§ Aim of the exercise: Every line below that holds "Given" must be copied.

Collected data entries
○ ○ ○

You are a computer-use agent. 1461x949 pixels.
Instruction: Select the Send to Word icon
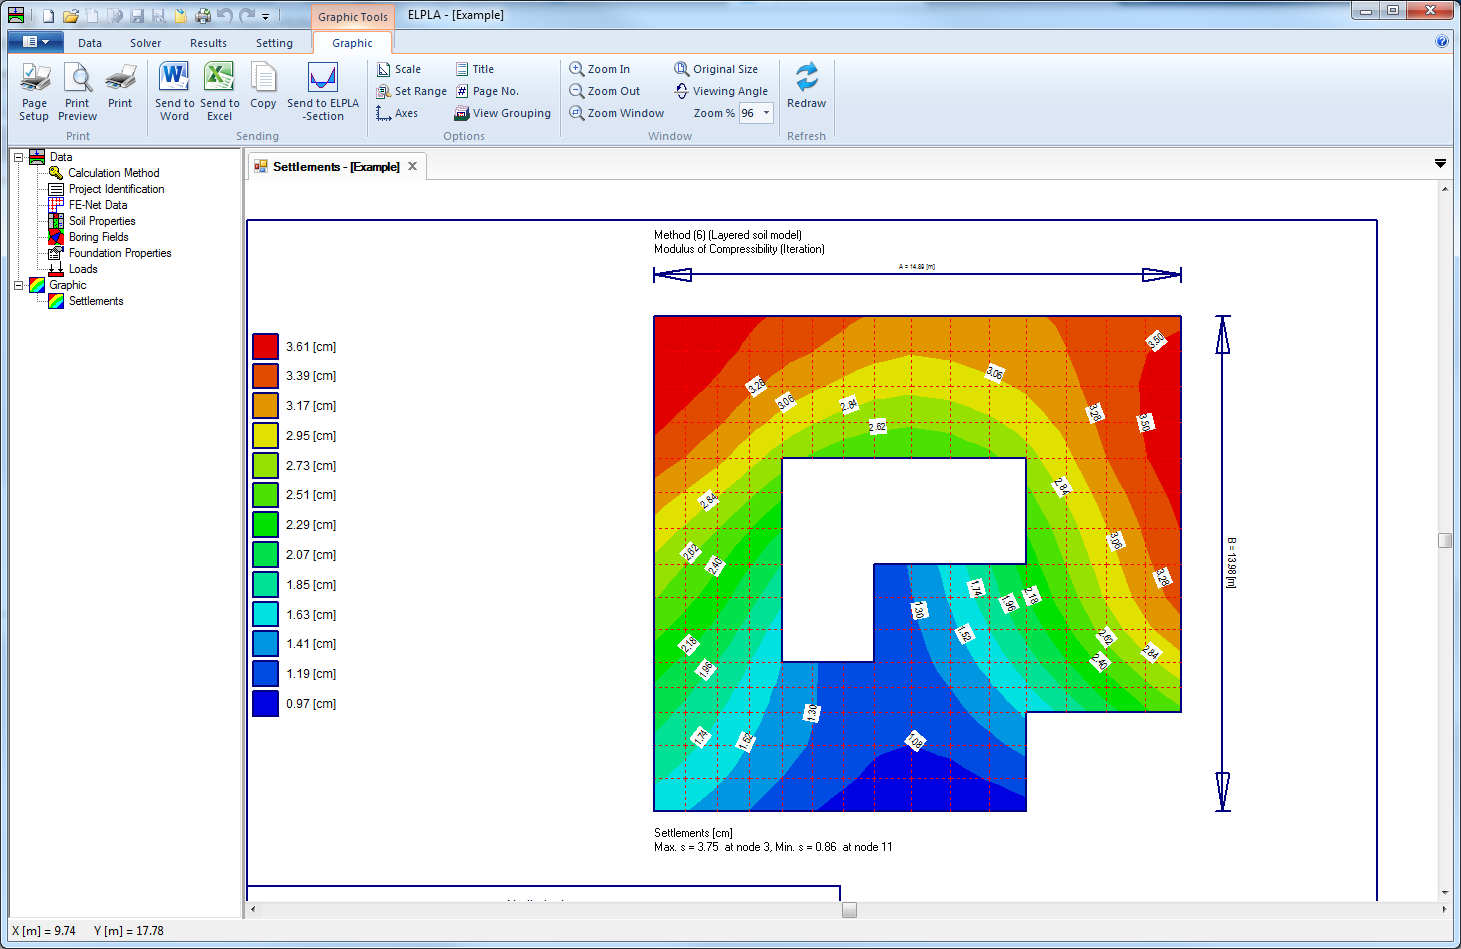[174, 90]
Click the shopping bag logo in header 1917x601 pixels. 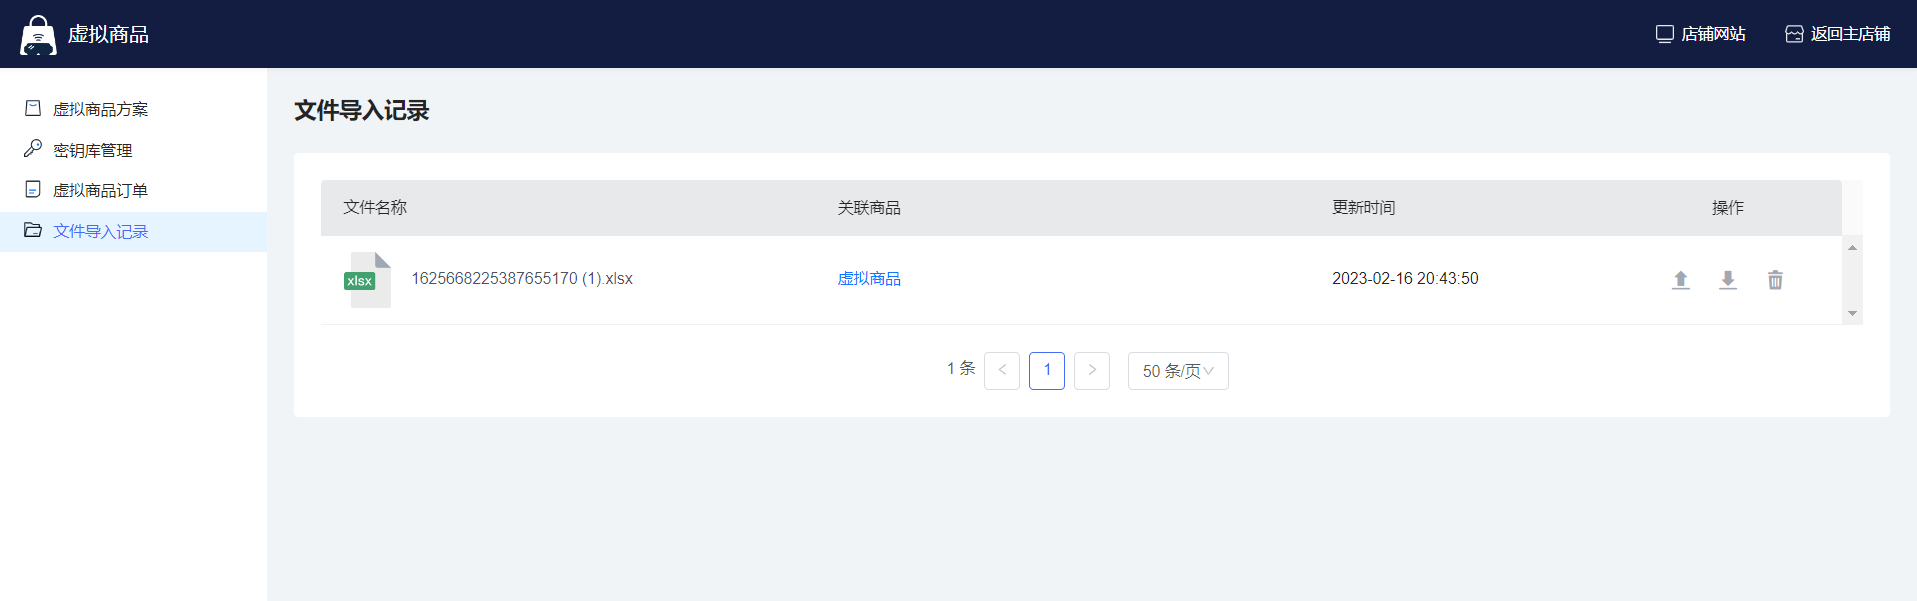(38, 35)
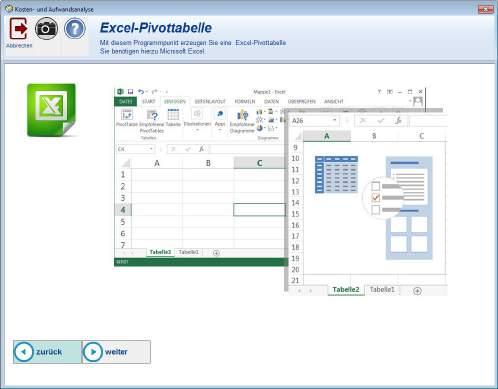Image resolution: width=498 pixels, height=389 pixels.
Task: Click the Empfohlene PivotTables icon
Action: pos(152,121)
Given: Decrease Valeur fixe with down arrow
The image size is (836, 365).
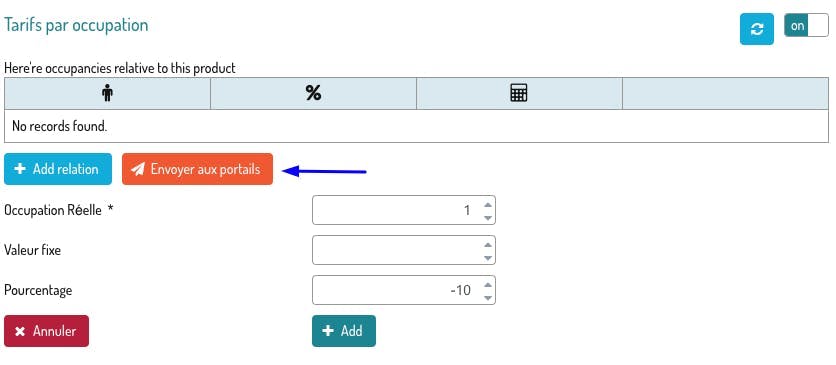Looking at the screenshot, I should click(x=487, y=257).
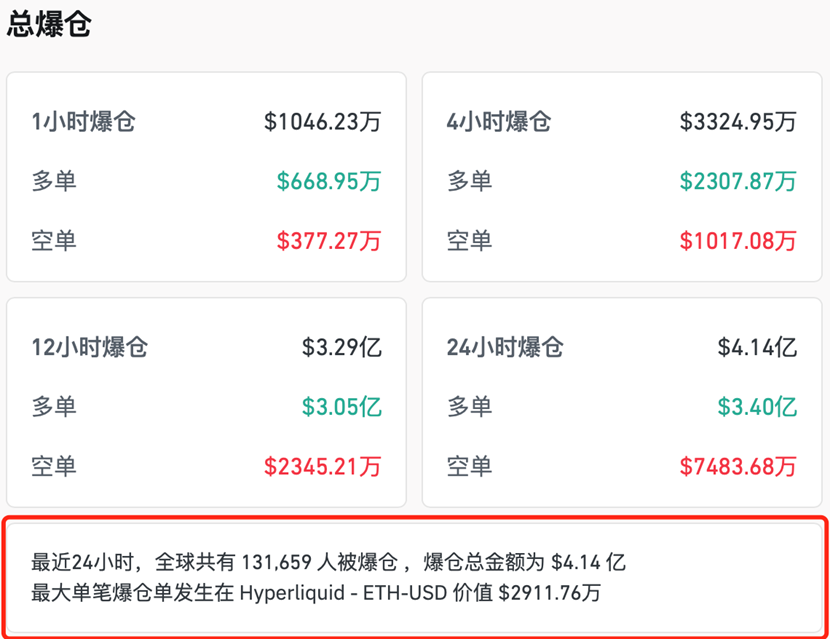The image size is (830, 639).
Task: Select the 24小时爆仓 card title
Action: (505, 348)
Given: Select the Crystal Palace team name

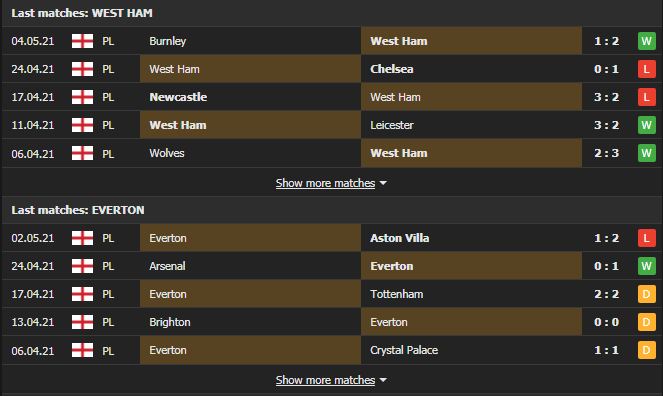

○ ○ ○

§ Solution for this problem:
Given: Decrease Valeur fixe with down arrow
Given: Select the Crystal Palace team name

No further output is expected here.